WHAT YOU ARE ASKED TO DO: Your answer should be an exact copy of the lines from the one holding "Task: Open Reddit Popular arrow icon" to the end of the material below, pictures left out.

RECORDS FOR PROCESSING:

++++++++++

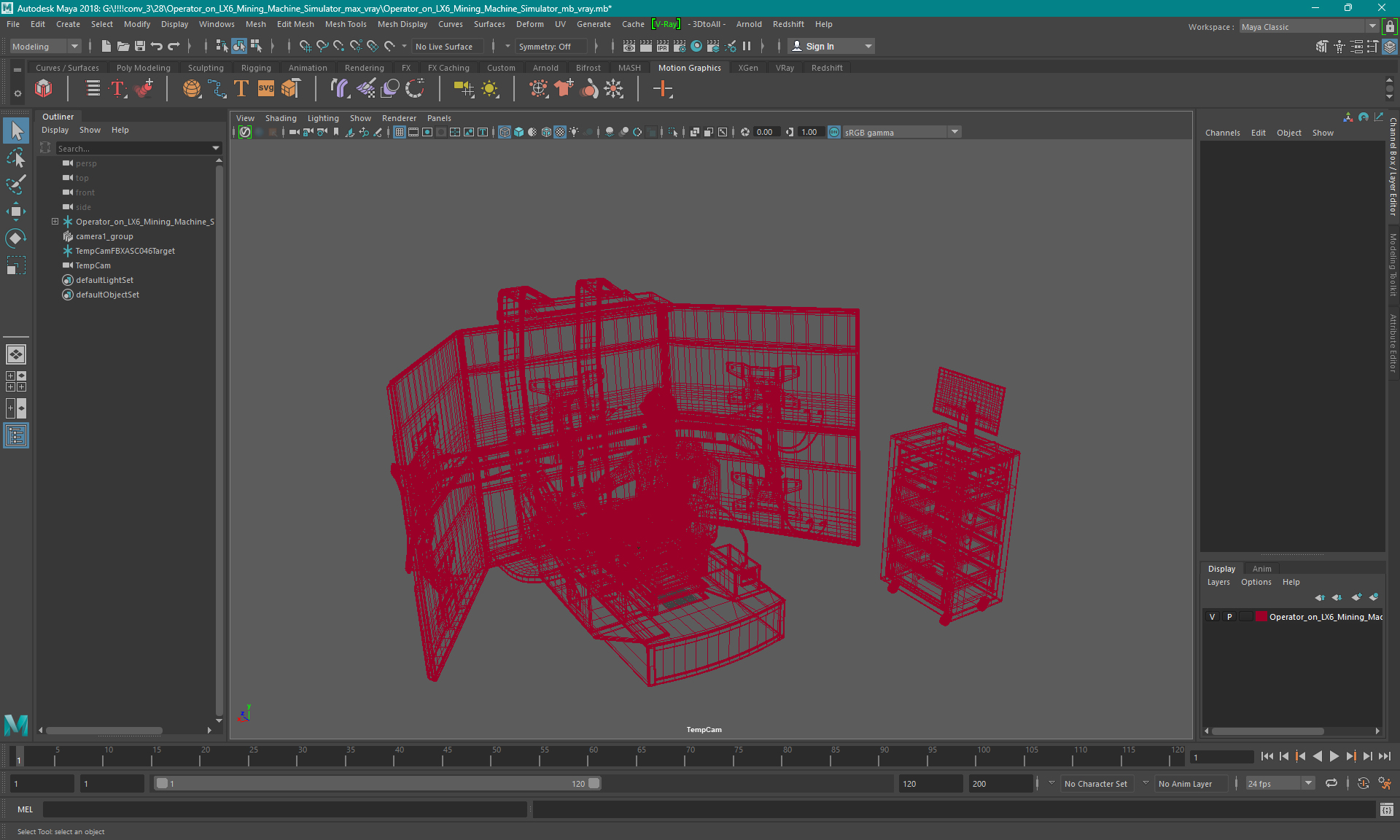Expand Operator_on_LX6_Mining_Machine node in Outliner
This screenshot has width=1400, height=840.
click(55, 222)
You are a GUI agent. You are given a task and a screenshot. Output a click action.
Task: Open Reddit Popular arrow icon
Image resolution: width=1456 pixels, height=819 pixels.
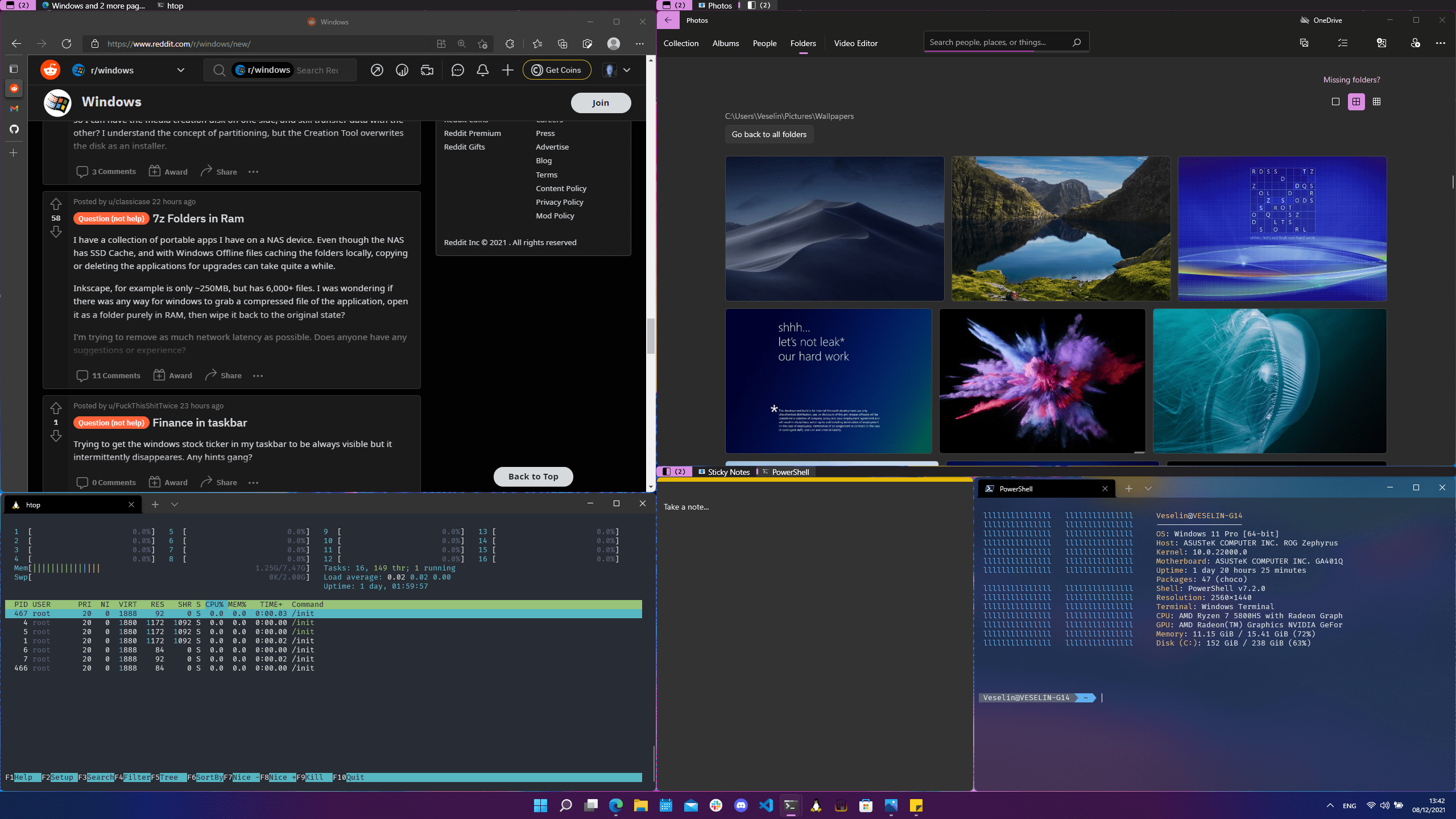[377, 70]
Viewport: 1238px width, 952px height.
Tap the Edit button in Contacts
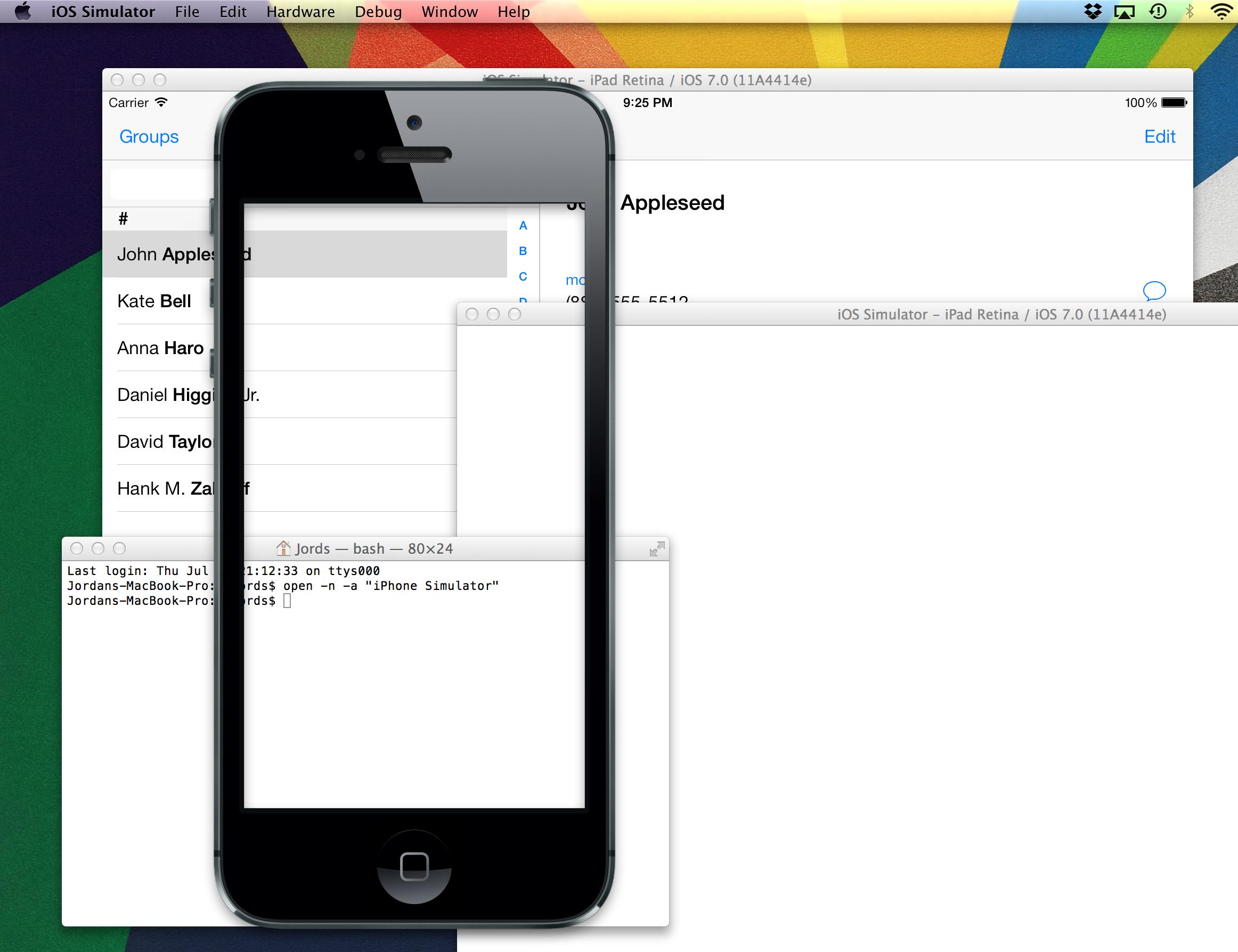1159,136
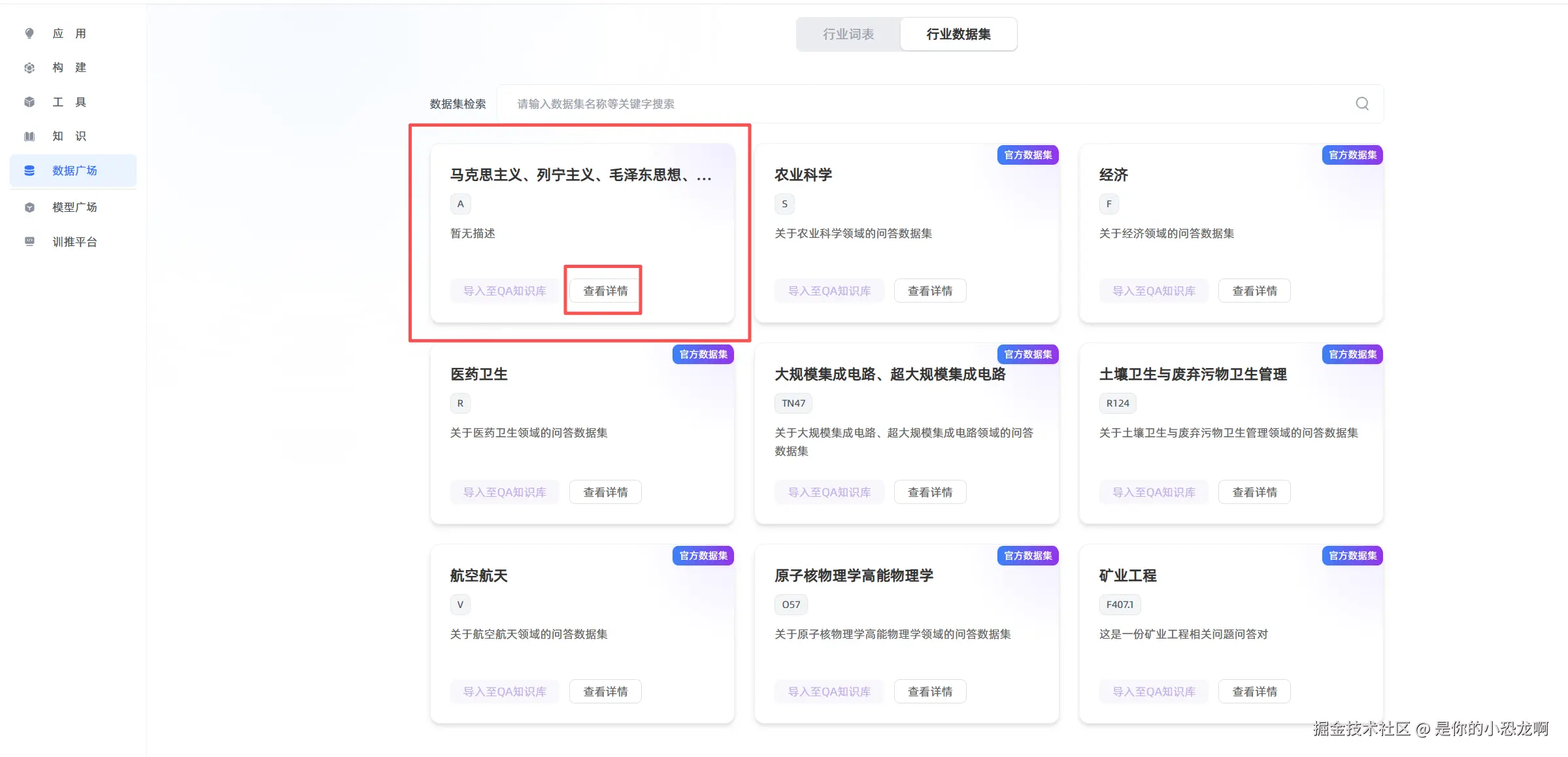This screenshot has height=757, width=1568.
Task: Click the search magnifier icon
Action: coord(1362,103)
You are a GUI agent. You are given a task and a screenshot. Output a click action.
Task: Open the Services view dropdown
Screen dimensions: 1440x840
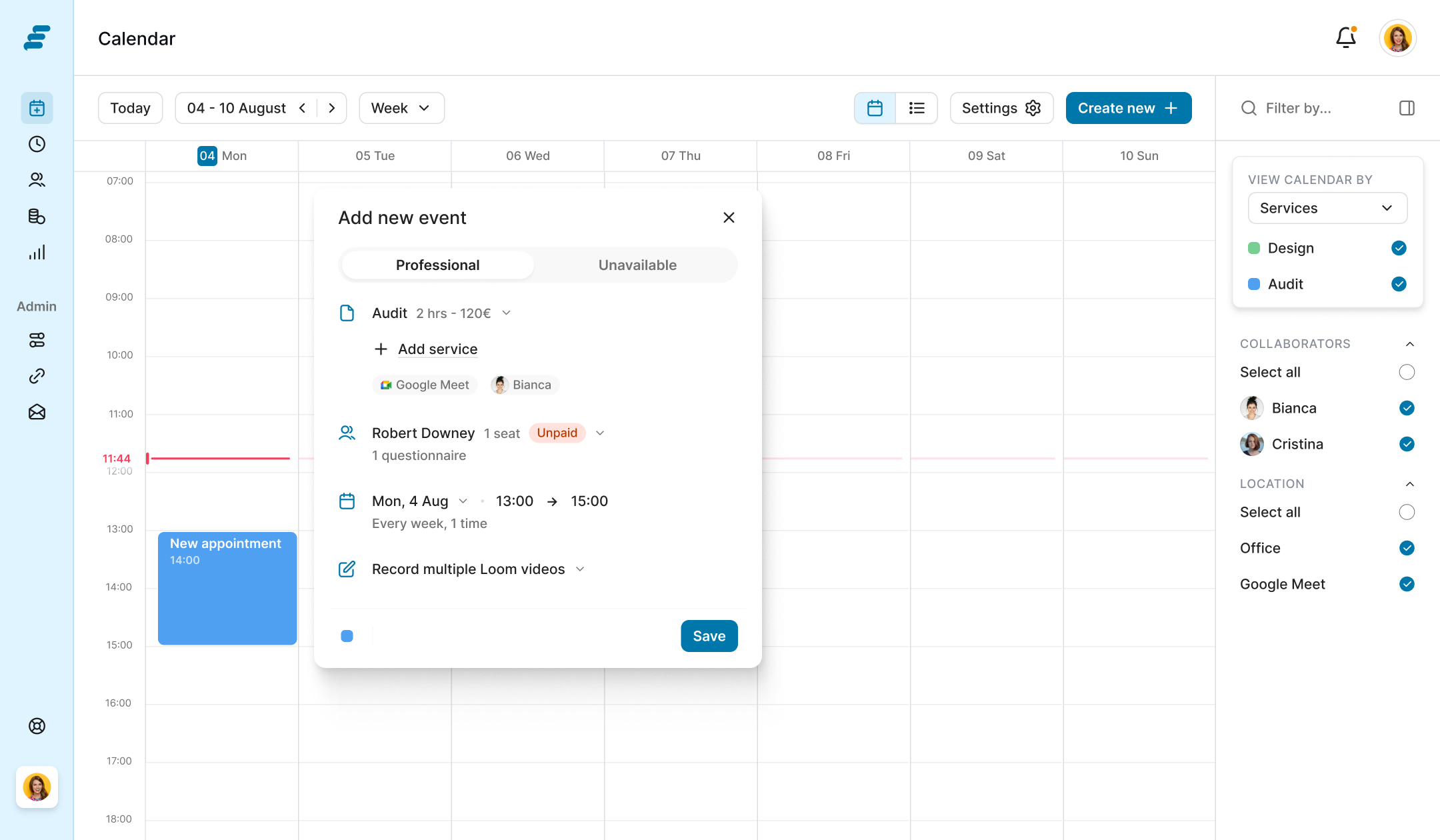pyautogui.click(x=1327, y=208)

++++++++++

RESPONSE:
Task: Open Reddit Popular arrow icon
Image resolution: width=1456 pixels, height=819 pixels.
[377, 70]
Viewport: 1238px width, 952px height.
Tap the Edit button in Contacts
1159,136
This screenshot has height=757, width=1568.
Task: Click the search magnifier icon
Action: coord(1362,103)
You are a GUI agent. You are given a task and a screenshot. Output a click action.
Task: Open the Services view dropdown
Screen dimensions: 1440x840
pyautogui.click(x=1327, y=208)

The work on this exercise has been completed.